We found our way back to the Bruce Highway and went a little further north to the home of the Giant Gumboot at Tully. It's also the home another big sugar mill but fortunately for us, the mill was closed owing to the recent rain. Too much rain prevents the machine harvesters from working and with no billets to process, the mill simply closes. Not so fortunate for the mill workers who just about all casual employees, so no work, no pay packet. Tully claims the title as the wettest town in Australia, hence the town symbol of the giant gumboot. The golden gumboot in question lies in a park near the business centre of town and is 7.8m high ... the height is representative of how much rain Tully had in its biggest rain fall year of 1950. The adventurous may climb the gumboot via an internal circular staircase for an outstanding view of ... the mill and the business centre.

The grounds of the two parks we tried to access for lunch were sodden and muddy, further supporting their claims. We eventually avoided bogging the car and trailer and sludged our way to a picnic table. Had we not taken photos of the golden gumboot, all memories of Tully may well have faded faster than the five minutes it actually took. You know that saying "I spent a week there one day"? In Tully, a week takes ten minutes.

After lunch we struck out north, bitter at having to leave Tully so soon after arriving, eventually leaving the Bruce at East Silkwood and travelling on what had once been the Bruce Highway to Mena Creek and the former home of the Spanish dreamer, Jose Paronella.


Paronella Park
Paronella Park is an unusual tourist attraction, in that it lies off the beaten track, it features buildings that are in disrepair and 85% of its visitors are there by word of mouth. At the entrance and in their advertising the owners guarantee that visitors will be amazed at what they see and I have to admit, they were as good as their word. Rated the No1 tourist attraction in Qld by a recent RACQ survey, Paronella Park is like nothing else you will visit, based as it is on the amazing vision its original owner had for it.

Paronella came to Australia in 1913, after leaving a fiance in Spain on the promise he would return for her once he was established. He went first to Cloncurry in summer but soon realised he could not tolerate the heat so came east to Cairns, where he worked as a cane cutter and threw all he could into buying other farms on the cheap and improving them for resale or lease. Then with enough capital, he bought a section of rainforest from the Australia government, whose crowning feature was a waterfall. Paronella had a vision for a property with a series of castles and entertainment areas for visitors. At this point, he returned to Catalonia for his bride, Matilda but as he had maintained no contact with her in thirteen years, he was disappointed to be informed she had married another. Not to be outdone, the family soon agreed he should marry a younger daughter, so he and Margarette returned as husband and wife to Mena Creek.

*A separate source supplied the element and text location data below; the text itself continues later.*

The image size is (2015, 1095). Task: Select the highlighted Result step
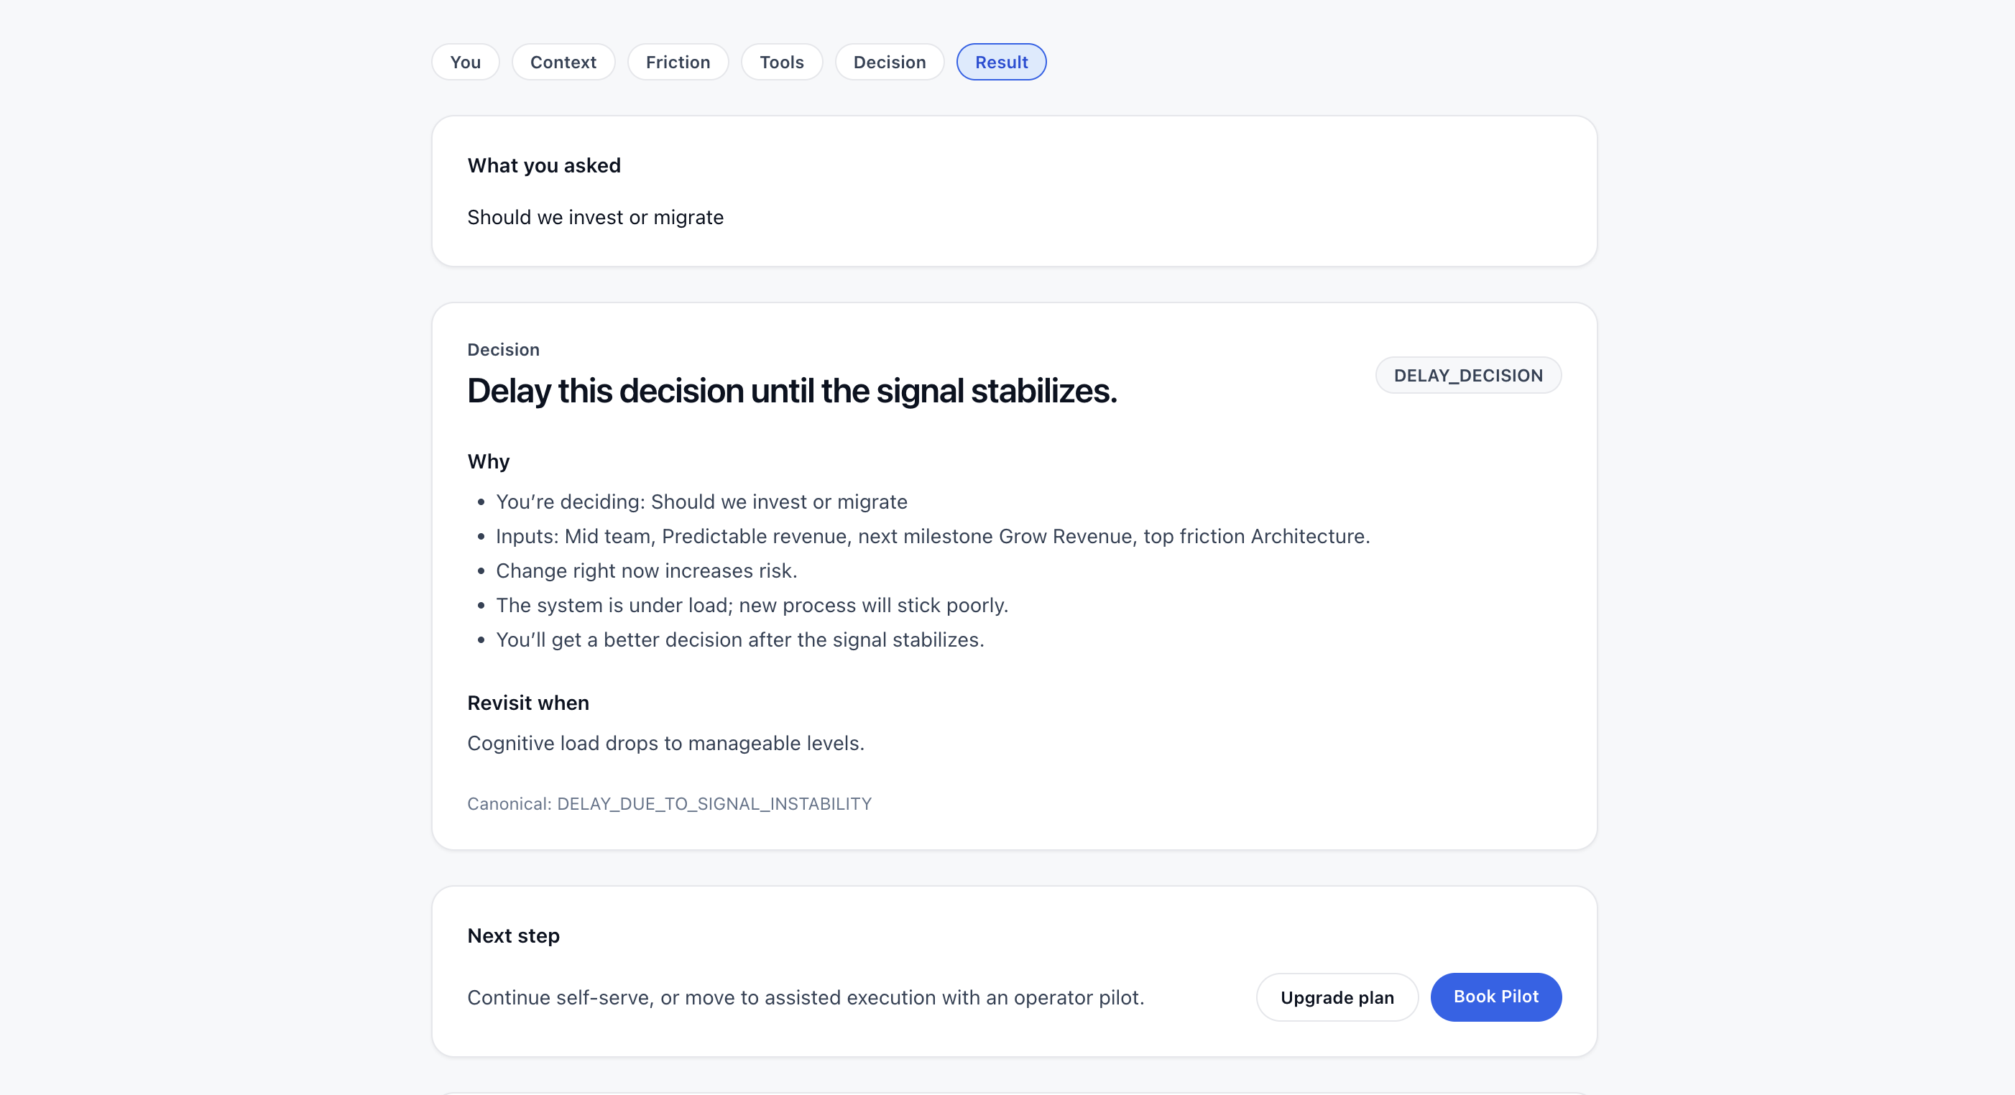1001,62
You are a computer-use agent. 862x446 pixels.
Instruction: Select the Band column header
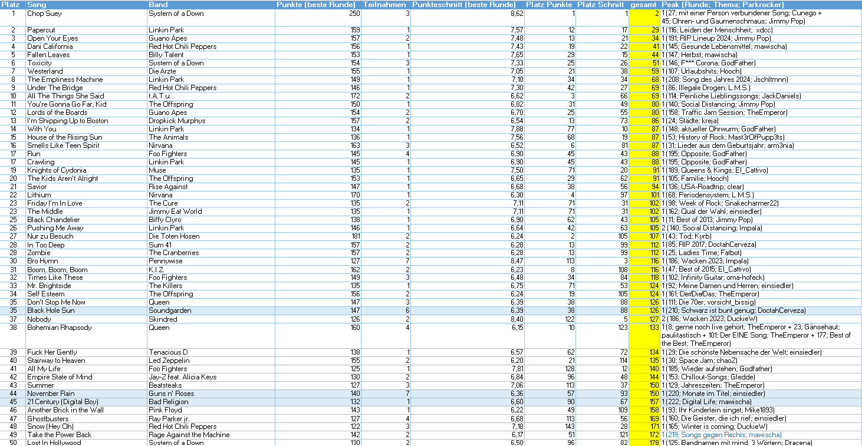[158, 5]

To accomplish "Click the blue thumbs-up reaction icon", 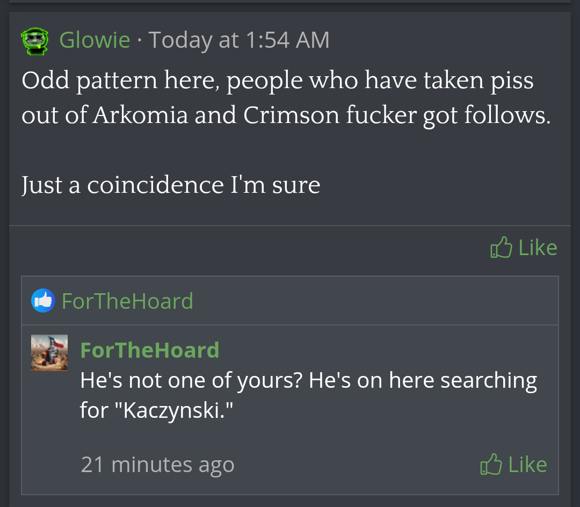I will (43, 301).
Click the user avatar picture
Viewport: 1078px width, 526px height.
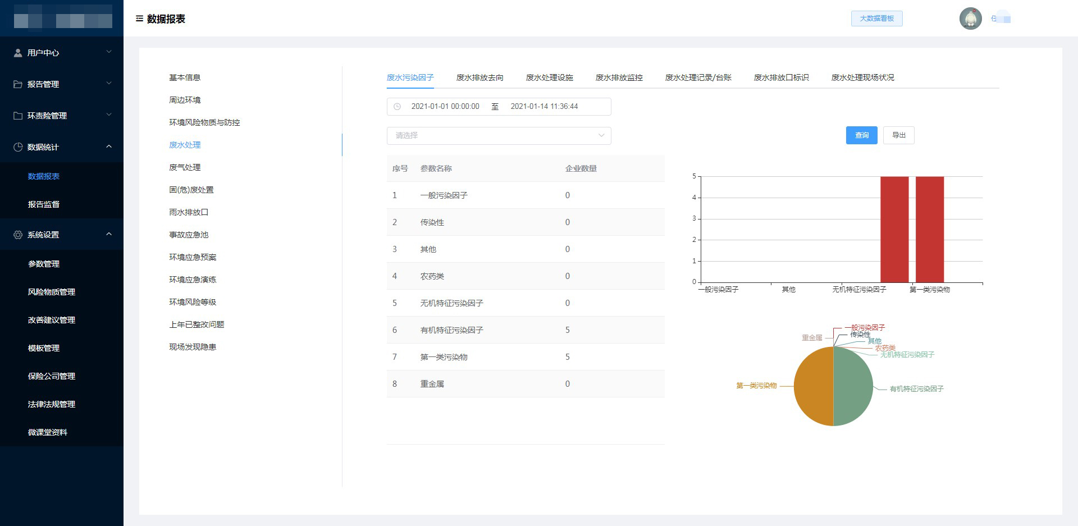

In the following six years, Jose and a local builder constructed a grand ballroom, a cafe which led down to the water's edge below the huge waterfall and a series of stairways and walking paths through the dense rainforest. He eventually got around to constructing a cottage for his wife!

His greatest achievement was using the waterfall to create hydroelectricity in the late 1930's, which gave the facility electric light well before the rest of the area. This eccentric man's dream has come true, but only in the relics of his passionate pursuit of his dreams. Floods, fire and cyclones have reduced the buildings and even many of the walkways to unusable status but there is something about the guy which fascinates you. To this day, the facility generates its own electricity with much of Paronella's infrastructure intact. A caravan park run by Paronella Park offers a free night's accommodation to all visitors who go through the park and the information from the the guided tour was incredibly interesting.
TODAY'S PHOTOS

Sue and I would certainly add our mouths to the words.